* _Your goal_
What is needed is a word-for-word copy of the records below.

####################

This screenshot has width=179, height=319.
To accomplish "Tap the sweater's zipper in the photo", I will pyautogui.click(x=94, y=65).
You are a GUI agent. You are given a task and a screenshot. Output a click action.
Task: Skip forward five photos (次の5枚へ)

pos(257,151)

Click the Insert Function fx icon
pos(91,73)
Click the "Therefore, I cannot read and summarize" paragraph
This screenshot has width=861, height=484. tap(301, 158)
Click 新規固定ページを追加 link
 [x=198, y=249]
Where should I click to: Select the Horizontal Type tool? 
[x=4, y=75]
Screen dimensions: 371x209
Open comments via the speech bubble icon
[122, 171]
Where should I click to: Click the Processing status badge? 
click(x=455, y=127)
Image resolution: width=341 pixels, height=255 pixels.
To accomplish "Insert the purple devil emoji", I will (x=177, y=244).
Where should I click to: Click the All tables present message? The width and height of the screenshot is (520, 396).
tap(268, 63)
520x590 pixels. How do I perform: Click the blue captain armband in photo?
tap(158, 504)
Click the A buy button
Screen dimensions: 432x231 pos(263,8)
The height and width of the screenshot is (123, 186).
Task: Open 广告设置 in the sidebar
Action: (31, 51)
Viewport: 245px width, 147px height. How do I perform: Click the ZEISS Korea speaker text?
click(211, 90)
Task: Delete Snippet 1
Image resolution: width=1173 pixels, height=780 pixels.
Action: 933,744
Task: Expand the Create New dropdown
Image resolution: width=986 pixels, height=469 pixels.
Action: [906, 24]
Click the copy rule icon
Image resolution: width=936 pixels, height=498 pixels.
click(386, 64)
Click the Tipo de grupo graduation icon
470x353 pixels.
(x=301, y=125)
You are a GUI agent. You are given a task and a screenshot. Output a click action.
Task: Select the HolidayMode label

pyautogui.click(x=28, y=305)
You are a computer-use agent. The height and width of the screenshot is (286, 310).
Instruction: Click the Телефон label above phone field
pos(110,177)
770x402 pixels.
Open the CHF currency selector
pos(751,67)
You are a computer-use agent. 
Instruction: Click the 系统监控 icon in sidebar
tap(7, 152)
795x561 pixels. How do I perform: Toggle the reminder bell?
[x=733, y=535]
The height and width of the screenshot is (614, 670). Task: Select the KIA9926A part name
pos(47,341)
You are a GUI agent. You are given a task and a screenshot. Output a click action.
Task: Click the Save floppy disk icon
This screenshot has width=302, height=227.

####################

* _Response below_
This screenshot has width=179, height=319.
To accomplish "Tap the sweater's zipper in the photo", I will pyautogui.click(x=94, y=65).
You are a GUI agent. You are given a task and a screenshot. Output a click action.
Task: Skip forward five photos (次の5枚へ)

pos(257,151)

Click the Insert Function fx icon
pos(91,73)
Click the "Therefore, I cannot read and summarize" paragraph
This screenshot has width=861, height=484. tap(301, 158)
Click 新規固定ページを追加 link
 [x=198, y=249]
Where should I click to: Select the Horizontal Type tool? 
[x=4, y=75]
Screen dimensions: 371x209
Open comments via the speech bubble icon
[122, 171]
Where should I click to: Click the Processing status badge? 
click(x=455, y=127)
Image resolution: width=341 pixels, height=255 pixels.
To accomplish "Insert the purple devil emoji", I will (x=177, y=244).
Where should I click to: Click the All tables present message? The width and height of the screenshot is (520, 396).
tap(268, 63)
520x590 pixels. How do I perform: Click the blue captain armband in photo?
tap(158, 504)
Click the A buy button
Screen dimensions: 432x231 pos(263,8)
The height and width of the screenshot is (123, 186).
Task: Open 广告设置 in the sidebar
Action: (31, 51)
Viewport: 245px width, 147px height. How do I perform: Click the ZEISS Korea speaker text?
click(211, 90)
Task: Delete Snippet 1
Image resolution: width=1173 pixels, height=780 pixels.
Action: 933,744
Task: Expand the Create New dropdown
Image resolution: width=986 pixels, height=469 pixels.
Action: [906, 24]
Click the copy rule icon
Image resolution: width=936 pixels, height=498 pixels.
click(386, 64)
Click the Tipo de grupo graduation icon
470x353 pixels.
(x=301, y=125)
You are a GUI agent. You are given a task and a screenshot. Output a click action.
Task: Select the HolidayMode label

pyautogui.click(x=28, y=305)
You are a computer-use agent. The height and width of the screenshot is (286, 310).
Instruction: Click the Телефон label above phone field
pos(110,177)
770x402 pixels.
Open the CHF currency selector
pos(751,67)
You are a computer-use agent. 
Instruction: Click the 系统监控 icon in sidebar
tap(7, 152)
795x561 pixels. How do I perform: Toggle the reminder bell?
[x=733, y=535]
The height and width of the screenshot is (614, 670). Task: Select the KIA9926A part name
pos(47,341)
You are a GUI agent. You are given a task and a screenshot. Output a click action.
Task: Click the Save floppy disk icon
This screenshot has width=302, height=227.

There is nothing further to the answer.